* _EXTRACT PROVIDED_:
Structured observation

In this procedure of the Strange Situation, the child is observed playing for 21 minutes while caregivers and strangers enter and leave the room, recreating the flow of the familiar and unfamiliar presence in most children's lives. The situation varies in stressfulness and the child's responses are observed. The child experiences the following situations:

Four aspects of the child's behavior are observed:

On the basis of their behaviors, the children were categorized into three groups. When interpreted by an expert with the proper training, each of these groups is said to reflect a different kind of attachment relationship with the caregiver.

Building on this foundation, Main and Solomon (1990) extended the original attachment classification to identify a fourth disorganized/disoriented attachment style. They observed infants displaying contradictory or confused behaviors when reunited with a caregiver. [1] This complicated the understanding of attachment patterning and has informed clinical practice and developmental research.

Four patterns of attachment

1. Secure (B)

A child who is securely attached to its parent will explore and play freely while the caregiver is present, using them as a "secure base" from which to explore. The child will engage with the stranger when the caregiver is present, and may be visibly upset when the caregiver departs but happy to see the caregiver on their return. The child feels confident that the caregiver is available, and will be responsive to their attachment needs and communications.

* _DATA_:

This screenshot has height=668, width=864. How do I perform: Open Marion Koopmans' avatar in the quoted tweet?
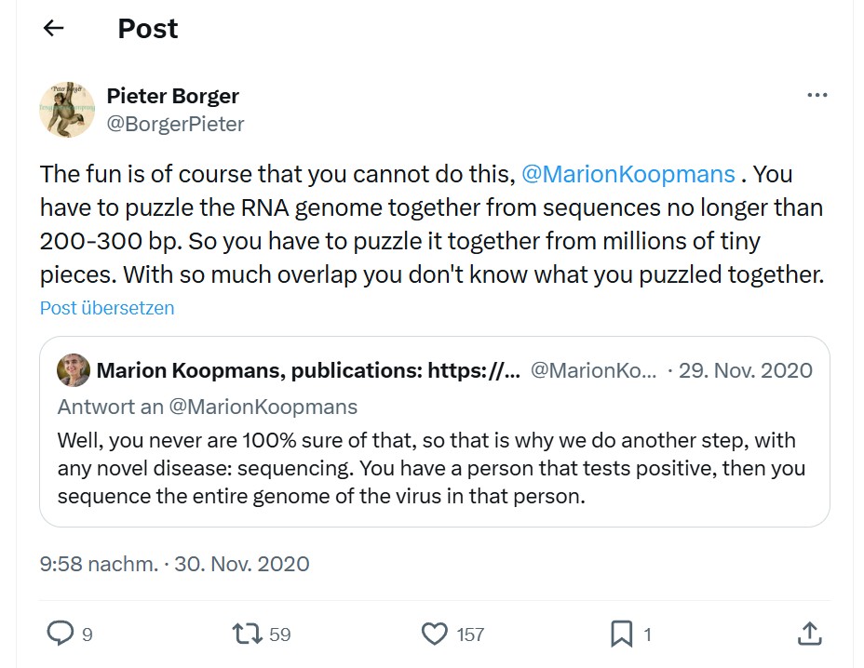pyautogui.click(x=70, y=369)
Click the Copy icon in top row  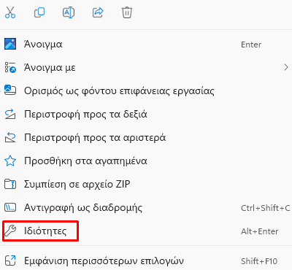click(39, 12)
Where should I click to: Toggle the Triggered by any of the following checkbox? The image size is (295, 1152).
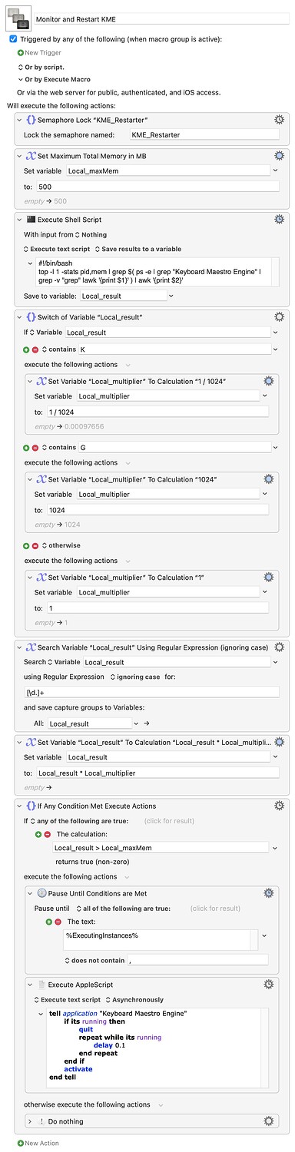pyautogui.click(x=13, y=38)
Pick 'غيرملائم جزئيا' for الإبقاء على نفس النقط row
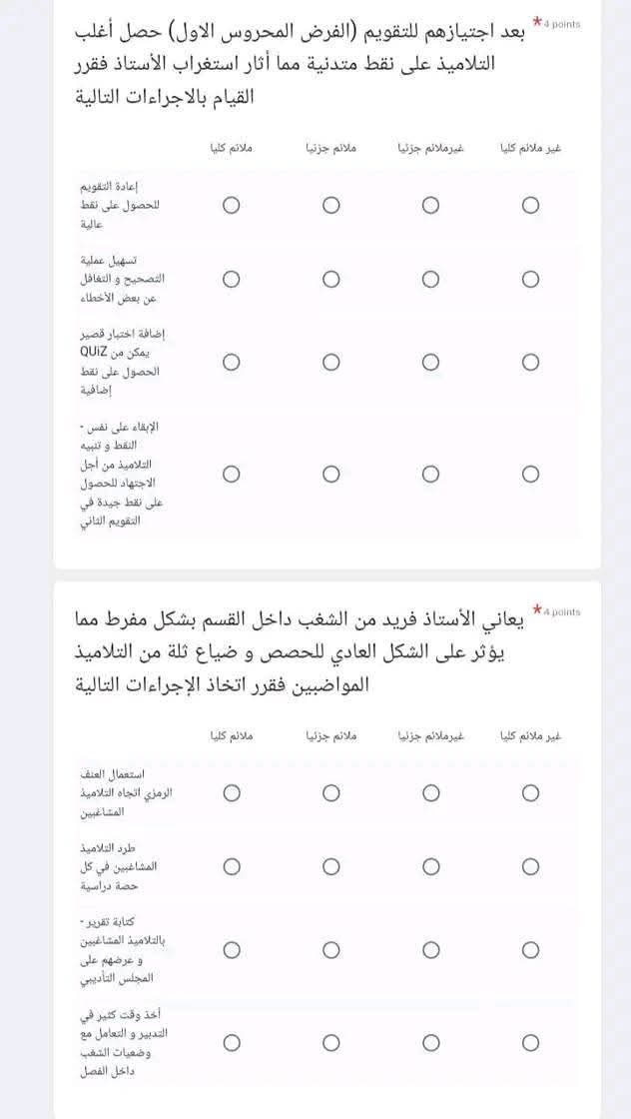Viewport: 631px width, 1119px height. (431, 474)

* _WHAT YOU NEED TO DO_:
(A) In the passage on the Strange Situation, for how many minutes is the child observed playing?
(B) Continue the passage on the Strange Situation and attachment patterns from its final sentence.
The listing comes from a separate source.

* _REPLIES_:
(A) 21 minutes.

(B)
In the traditional Ainsworth et al. (1978) coding of the Strange Situation, secure infants are denoted as "Group B" infants and they are further subclassified as B1, B2, B3, and B4. [2] Although these subgroupings refer to different stylistic responses to the comings and goings of the caregiver, they were not given specific labels by Ainsworth and colleagues, although their descriptive behaviours led others (including students of Ainsworth) to devise a relatively "loose" terminology for these subgroups. B1s have been referred to as "secure-reserved", B2s as "secure-inhibited", B3s as "secure-balanced", and B4s as "secure-reactive". However, in academic publications the classification of infants (if subgroups are denoted) is typically simply "B1" or "B2", although more theoretical and review-oriented papers surrounding attachment theory may use the above terminology. Secure attachment is the most common type of attachment relationship seen throughout societies. [3]

Securely attached children are best able to explore when they have the knowledge of a secure base to return to in times of need. When assistance is given, this bolsters the sense of security and also, assuming the caregiver's assistance is helpful, educates the child in how to cope with the same problem in the future. Therefore, secure attachment can be seen as the most adaptive attachment style for learning and making use of resources in a non-threatening environment. According to attachment researchers, a child becomes securely attached when the caregiver is available and able to meet the needs of the child in a responsive and appropriate manner. Others have pointed out that there are also other determinants of the child's attachment, and that the behavior of the parent may in turn be influenced by the child's behavior.

2. Anxious-avoidant, insecure (A)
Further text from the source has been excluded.